OpenRoaming and eduroam – Useful Information for eduroam National Roaming Operators (NROs)

eduroam is a member of the Wireless Broadband Alliance (WBA) and a pioneer member of the OpenRoaming federation service. enabling automatic and secure Wi-Fi. eduroam strives to leverage the existing eduroam infrastructure to enable easy OpenRoaming participation for  eduroam participants.

Architectural Considerations

The architecture of OpenRoaming supports interconnection between OpenRoaming Identity Providers (IdPs) and OpenRoaming Access Network Providers (ANPs), the equivalent of an eduroam service provider, without need for intermediate proxies. The architecture differs somewhat from that of eduroam, as it does not require aggregation on top-level domains or other constructs.

Nontheless, proxies such as NRO proxies are not forbidden, and the architecture is thus compatible with eduroam-internal request routing. Tooling from the eduroam Operations Team can receive authentication requests from OpenRoaming ANPs and forward those requests inside the eduroam routing fabric to the corresponding IdP.

In this setup, the IdP decides whether to make use of the eduroam tooling or use any other means of connecting to the OpenRoaming infrastructure. On a technical level, the connection is made by the IdP publishing a DNS NAPTR record, which points to a selected OpenRoaming endpoint.

Since the policy decision to participate via the eduroam-provided tooling, lies with the IdP, the role of NRO proxies in the eduroam infrastructure is limited to  either facilitator or prohibitor of the IdP’s OpenRoaming connection via the IdP’s NRO proxy.

OpenRoaming authentication requests can be identified on the NRO proxy server by carrying the RADIUS attribute “Operator-Name” and the value of that attribute starting with the character “4”. The remainder of the string inside the attribute identifies the WBA member that operates the hotspot.

Example: an imaginary Wi-Fi Operator “Vodkafone” with a Wi-Fi hotspot in Antarctica could use “Operator-Name = 4vodkafone:aq”

NRO Options for Participation in OpenRoaming

An NRO has some influence on OpenRoaming participation. First it can control whether its proxy can and should proxy authentication requests originating from an OpenRoaming ANP. Second it can permit or deny its IdPs the ability to enable OpenRoaming in the eduroam CAT toolset for user onboarding.

Request Routing

With the current eduroam tooling for IdPs, NROs can take the following position regarding OpenRoaming:

  1. Allow proxy of OpenRoaming authentication requests from eduroam Operations Team tooling towards their IdPs. This is the “do-nothing” option, as the routing of OpenRoaming requests is identical to normal eduroam request routing.
  2. Prohibit proxy of OpenRoaming authentication requests. This requires a slight reconfiguration of the NRO proxy so that authentication requests carrying said “Operator-Name=4”  attributes are dropped. Alternatively, NROs can contact the eduroam Operations Team to ask that requests for their top-level domains (TLD) are immediately dropped at the point of entryt.

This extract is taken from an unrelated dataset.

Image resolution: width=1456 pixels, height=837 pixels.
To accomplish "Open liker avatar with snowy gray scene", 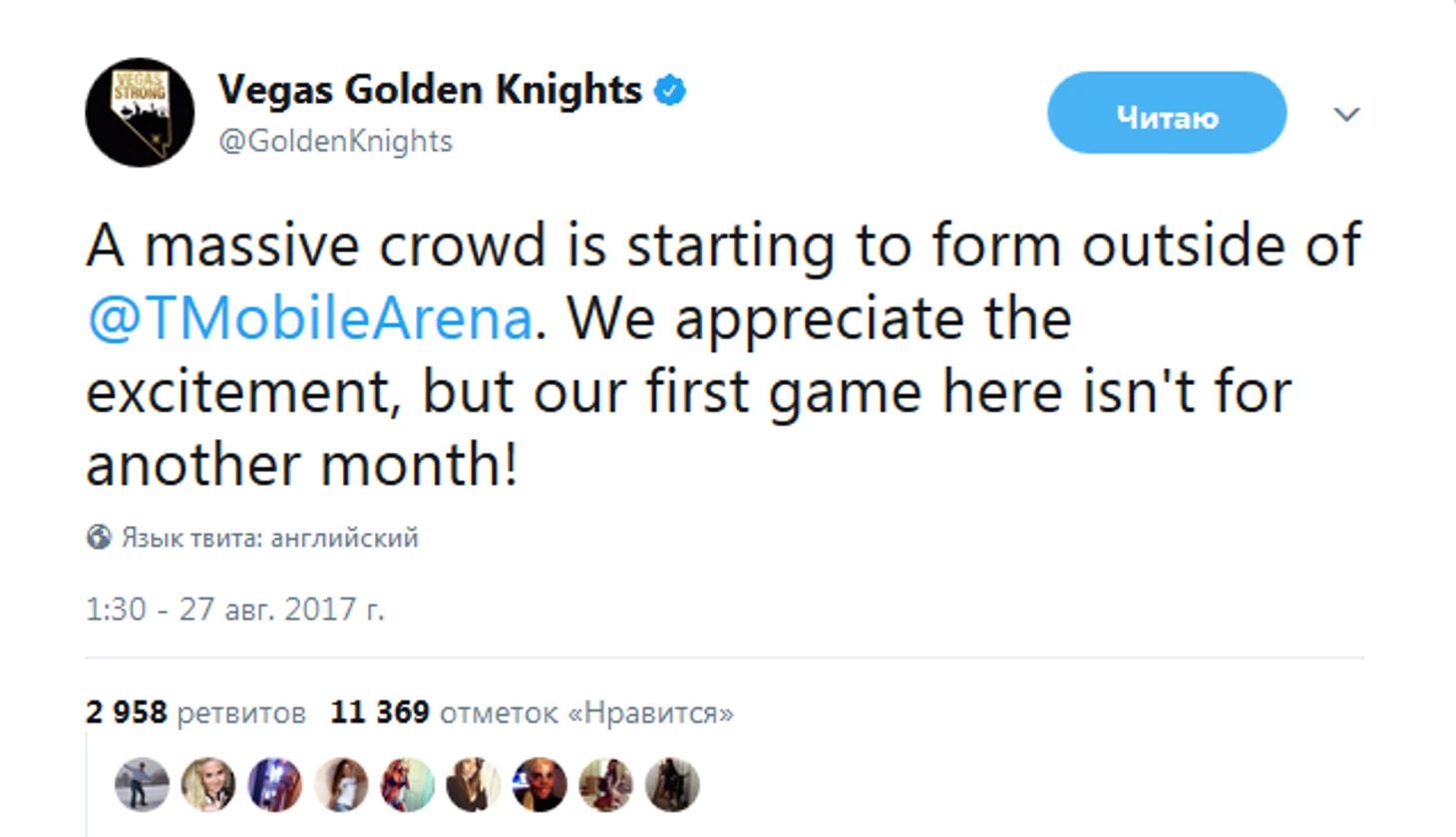I will click(x=142, y=784).
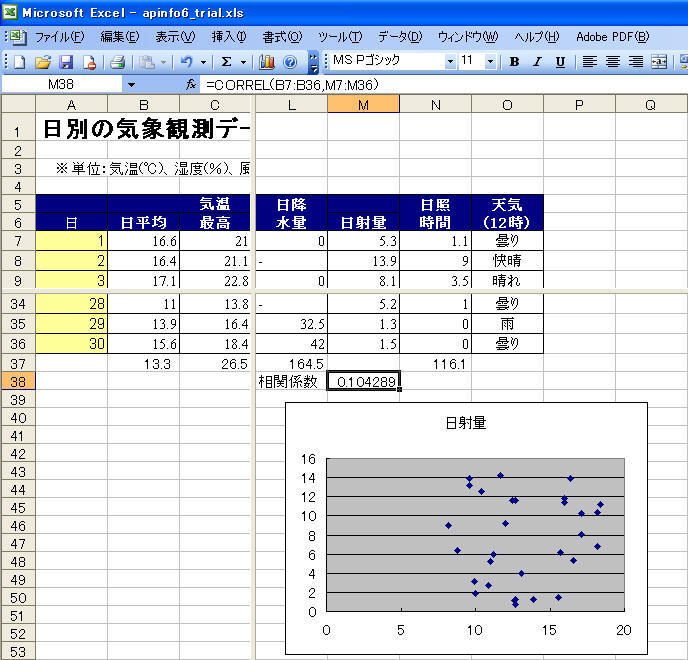Click the Help question mark icon
Image resolution: width=688 pixels, height=660 pixels.
pyautogui.click(x=290, y=62)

Note: Option 2 cannot prevent the educational institution that is an eduroam Identity Provider to become an OpenRoaming Identity Provider. It only means the institution needs to find a different (business) partner for its connection to OpenRoaming.

Going forward, the eduroam Operations Team plans to extend the available tooling so that eduroam NRO proxies are able to become their own OpenRoaming translation endpoints. This would enable the NRO proxies’ eduroam IdPs to have OpenRoaming ANPs send authentication requests directly to their NRO, shortening the routing path inside the eduroam infrastructure. Not only does this make the authentications more efficient, it also prevents  authentication requests from  out-of-country eduroam tooling. To that end, eduroam needs to become an OpenRoaming Issuing Certificate Authority and issue endpoint certificates to NROs. Once the certificate issuance infrastructure is in place, NROs will have a third option in addition to the two above:

  1. Allow receipt of OpenRoaming requests directly on the NRO server, for proxying to their IdPs.

(alternatively, NROs can also procure such a certificate from another WBA member)

Onboarding Tools (CAT)

A future version of eduroam CAT can help IdPs with:

  • Technical setup verification (NAPTR records)
  • The creation of installers enriched with OpenRoaming Roaming Consortium Organization Identifiers (RCOIs).
  • The display of and user consent to the OpenRoaming Terms & Conditions upon download of OpenRoaming-enriched installers.

The feature set relating to OpenRoaming can be exposed to the IdPs, at the discretion of the NRO. The NRO-level options in CAT will contain a Boolean switch “Enable OpenRoaming”, which can be set. The default setting of NRO-level options are to be determined.